EXCERPT TO READ:
Thanks, that helps a lot! That confirms that the reason the batcher stops is due to a network issue, causing it to think that MarkLogic may not be accessible anymore. The "Restart failed batcher" feature we are planning for 1.24.2 should help with this. It will wait for the amount of time configured for the "Yield" setting for the processor and then try to connect to MarkLogic again and start the batcher back up.

"Broken pipe" socket exceptions can occur of course for a variety of reasons. Do you have a load balancer in front of your MarkLogic cluster? We typically recommend using one to support scenarios where connections fail. The MarkLogic Java Client in use by our NiFi connector will retry certain failures, but not all socket exceptions. But a load balancer can typically be configured to provide all kinds of retry support.

frankietsang commented 3 months ago

We don't have a load balancer since we don't have MarkLogic cluster.

rjrudin commented 3 months ago

@frankietsang To confirm, you only have a single host in your cluster? How many threads have you configured on PutMarkLogic?

frankietsang commented 3 months ago

Yes with single host. 3 threads.

On Mon, Jun 3, 2024, 13:47 Rob Rudin @.***> wrote:

@frankietsang https://github.com/frankietsang To confirm, you only have a single host in your cluster? How many threads have you configured on PutMarkLogic?

— Reply to this email directly, view it on GitHub https://github.com/marklogic/nifi/issues/217#issuecomment-2145787581, or unsubscribe https://github.com/notifications/unsubscribe-auth/AG2UGF2BWD7DHXSZTAJICZLZFSTZ7AVCNFSM6AAAAABHWETGCOVHI2DSMVQWIX3LMV43OSLTON2WKQ3PNVWWK3TUHMZDCNBVG44DONJYGE . You are receiving this because you were mentioned.Message ID: @.***>

rjrudin commented 3 months ago

@frankietsang Sorry for the delay on this, we had some issues with Maven Central. You mentioned 3 threads above - about how many documents are being written to MarkLogic per second or per minute?

rjrudin commented 3 months ago

@frankietsang Release 1.24.2 - https://github.com/marklogic/nifi/releases/tag/1.24.2 - is now available . While this will not address the root cause of connectivity issues (which are surprising, given the use of only 3 threads), the "Restart Failed Batcher" option - when set to true - will result in PutMarkLogic resuming processing of FlowFiles once it is able to connect to MarkLogic again.

frankietsang commented 2 months ago

@rjrudin I was able to test the PutMarkLogic 1.24.2 processor with a good numbers of flow files overnight, I didn't see any errors from the processor. I think this fix looks promising and will keep monitoring it. Thanks.

rjrudin commented 2 months ago

Thanks for the feedback! I'll close this ticket but please open a new one if you run into any future issues.

SOURCE INFORMATION:
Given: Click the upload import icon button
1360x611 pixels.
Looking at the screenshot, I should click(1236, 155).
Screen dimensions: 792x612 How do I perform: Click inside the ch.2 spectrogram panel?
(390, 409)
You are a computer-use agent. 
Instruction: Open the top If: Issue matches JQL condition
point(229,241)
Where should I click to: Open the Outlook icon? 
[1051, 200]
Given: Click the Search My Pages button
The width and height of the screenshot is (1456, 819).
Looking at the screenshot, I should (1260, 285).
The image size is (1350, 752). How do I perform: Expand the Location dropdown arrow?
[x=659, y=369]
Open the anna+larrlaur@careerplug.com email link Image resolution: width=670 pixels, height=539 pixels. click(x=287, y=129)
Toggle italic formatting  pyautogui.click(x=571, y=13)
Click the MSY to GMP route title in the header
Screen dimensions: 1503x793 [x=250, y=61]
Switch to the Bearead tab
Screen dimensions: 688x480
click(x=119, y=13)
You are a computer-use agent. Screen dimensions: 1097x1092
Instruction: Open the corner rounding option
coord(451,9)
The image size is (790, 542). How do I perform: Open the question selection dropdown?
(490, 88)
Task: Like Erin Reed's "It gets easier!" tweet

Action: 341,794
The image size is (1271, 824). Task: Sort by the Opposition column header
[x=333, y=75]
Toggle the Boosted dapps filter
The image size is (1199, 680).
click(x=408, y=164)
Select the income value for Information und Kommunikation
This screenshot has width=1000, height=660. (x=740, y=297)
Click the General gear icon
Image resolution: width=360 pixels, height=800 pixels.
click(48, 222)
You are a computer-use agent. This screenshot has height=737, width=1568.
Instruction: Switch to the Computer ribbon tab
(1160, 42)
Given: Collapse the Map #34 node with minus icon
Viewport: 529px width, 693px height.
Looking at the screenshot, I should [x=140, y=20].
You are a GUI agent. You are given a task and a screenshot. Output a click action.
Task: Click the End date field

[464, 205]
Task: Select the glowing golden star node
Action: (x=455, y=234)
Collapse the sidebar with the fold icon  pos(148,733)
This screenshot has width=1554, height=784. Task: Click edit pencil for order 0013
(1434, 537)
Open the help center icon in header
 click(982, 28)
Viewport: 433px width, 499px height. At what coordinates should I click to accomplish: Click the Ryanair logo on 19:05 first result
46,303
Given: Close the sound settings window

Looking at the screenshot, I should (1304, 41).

EXERCISE TASKS:
1. Decide whether each statement agrees with the issue thread, answering yes or no and quoting the words from it that decide the matter. (a) The frankietsang setup has a load balancer in front of a MarkLogic cluster. (b) PutMarkLogic is configured with three threads. (c) Release 1.24.2 fixes the root cause of the connectivity issues.
2. Using the issue thread, answer these questions:
(a) How long does the "Restart failed batcher" feature wait before trying to connect to MarkLogic again?
(b) What caused the delay in the reply about documents written per second or per minute?
(c) What did frankietsang observe after testing the PutMarkLogic 1.24.2 processor overnight?

SOLUTION LIST:
1.
(a) No: "We don't have a load balancer since we don't have MarkLogic cluster."
(b) Yes: "Yes with single host. 3 threads."
(c) No: "While this will not address the root cause of connectivity issues"

2.
(a) It waits for the amount of time configured for the processor's "Yield" setting.
(b) There were some issues with Maven Central.
(c) No errors appeared from the processor.